● **YOUR GOAL**: Please reproduce exactly, and only, the line containing "Image resolution: width=292" and every line after it to the end of the records below, leaving out all pictures.
++++ INFORMATION
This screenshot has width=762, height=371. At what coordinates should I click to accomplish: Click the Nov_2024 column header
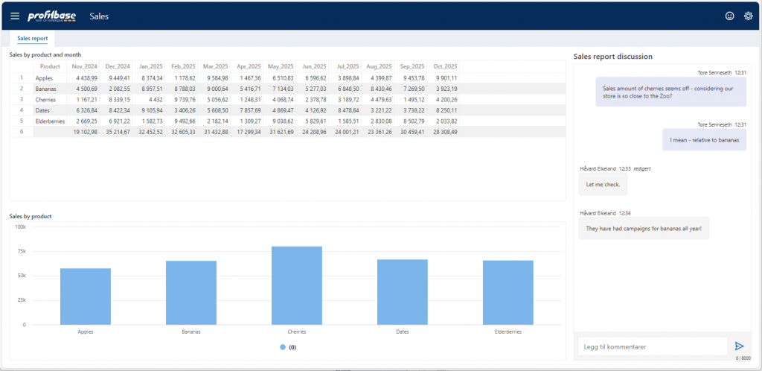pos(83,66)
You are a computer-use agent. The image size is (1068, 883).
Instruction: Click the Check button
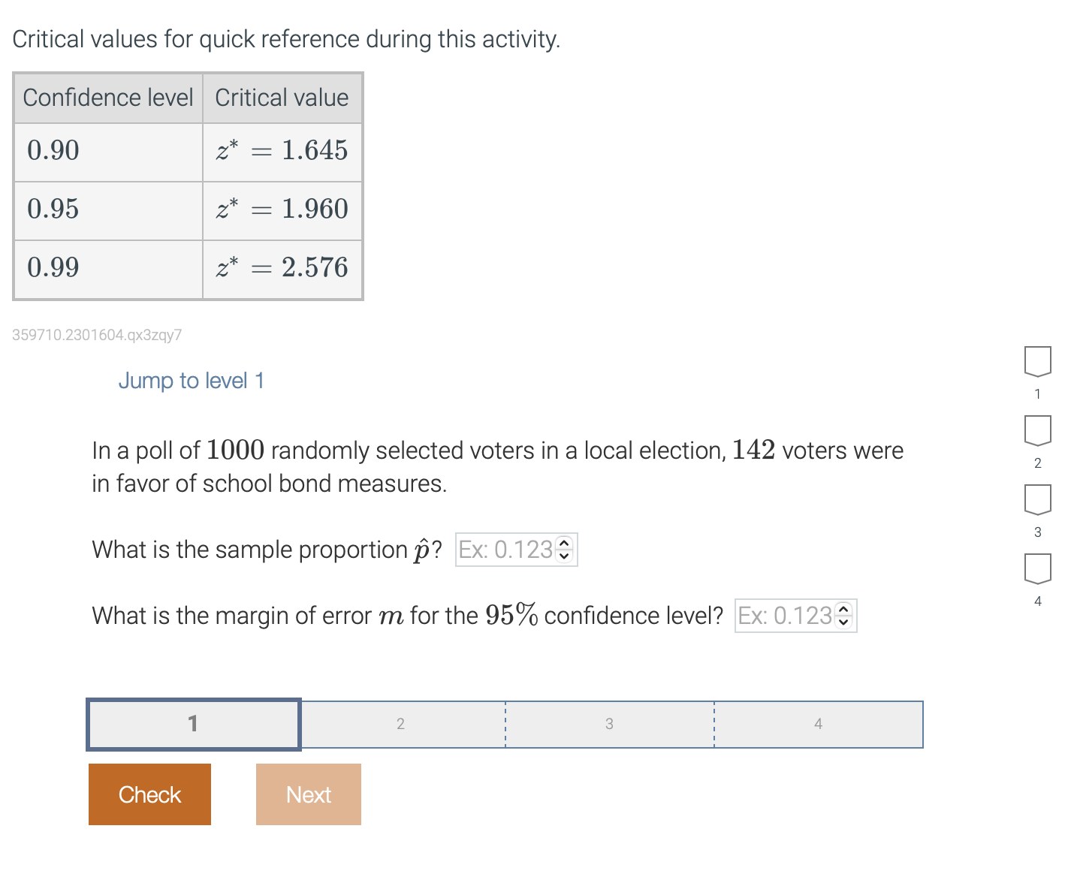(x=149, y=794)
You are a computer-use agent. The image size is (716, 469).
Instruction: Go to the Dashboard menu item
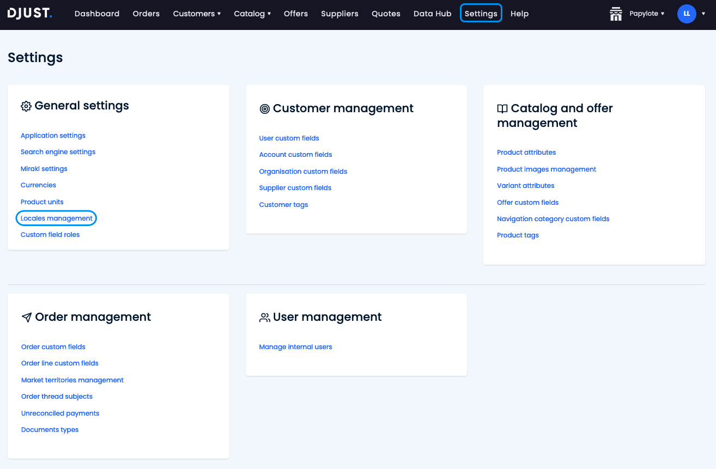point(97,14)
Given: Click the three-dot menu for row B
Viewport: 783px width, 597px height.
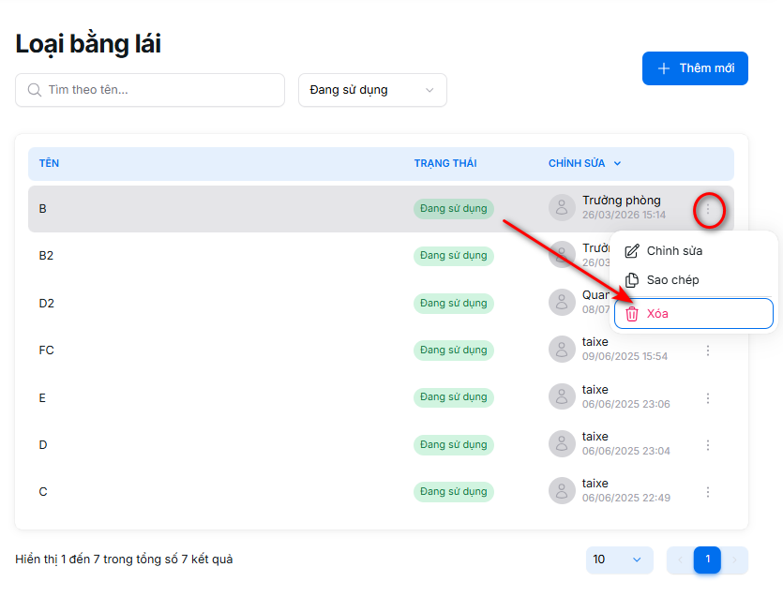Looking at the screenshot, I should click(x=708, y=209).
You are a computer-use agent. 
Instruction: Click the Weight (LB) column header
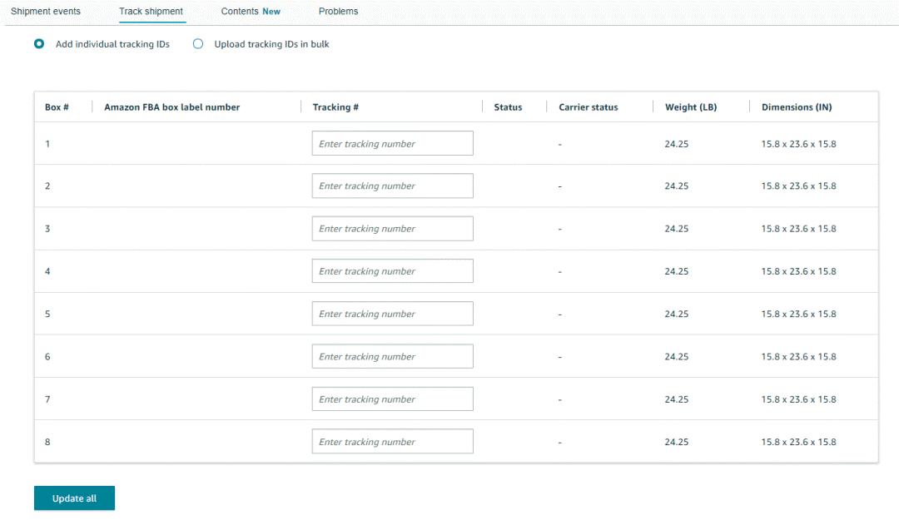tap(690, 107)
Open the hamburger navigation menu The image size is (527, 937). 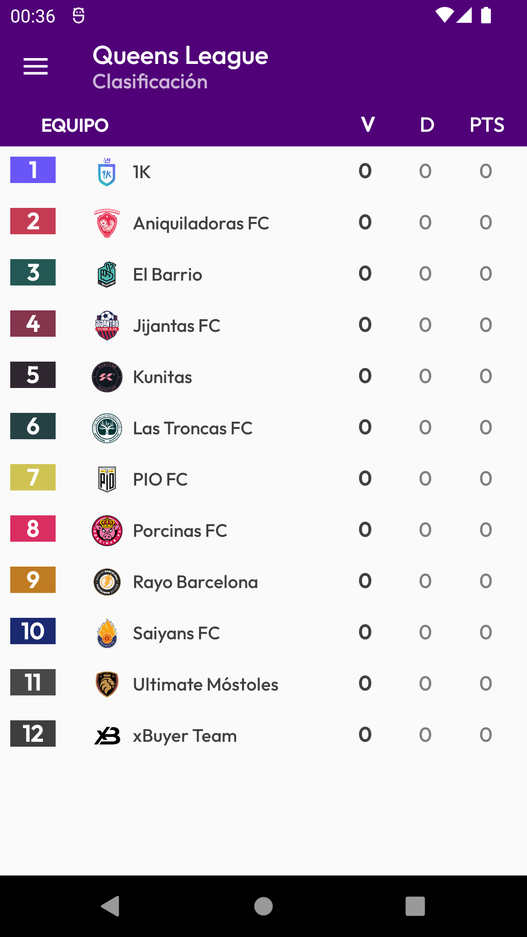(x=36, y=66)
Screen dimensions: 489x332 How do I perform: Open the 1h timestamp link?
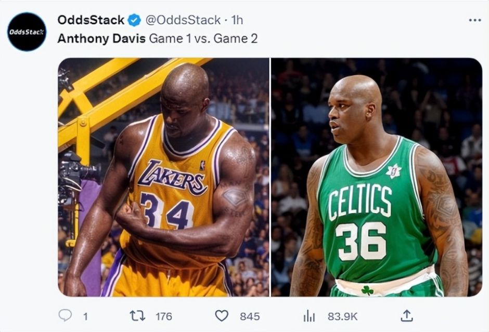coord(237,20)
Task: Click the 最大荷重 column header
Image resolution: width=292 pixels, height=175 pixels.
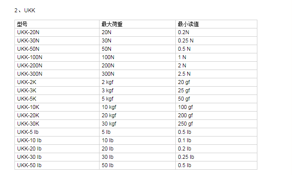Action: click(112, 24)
++++++++
● **ANSWER TO THE EXERCISE**:
Image resolution: width=292 pixels, height=175 pixels.
Action: click(112, 24)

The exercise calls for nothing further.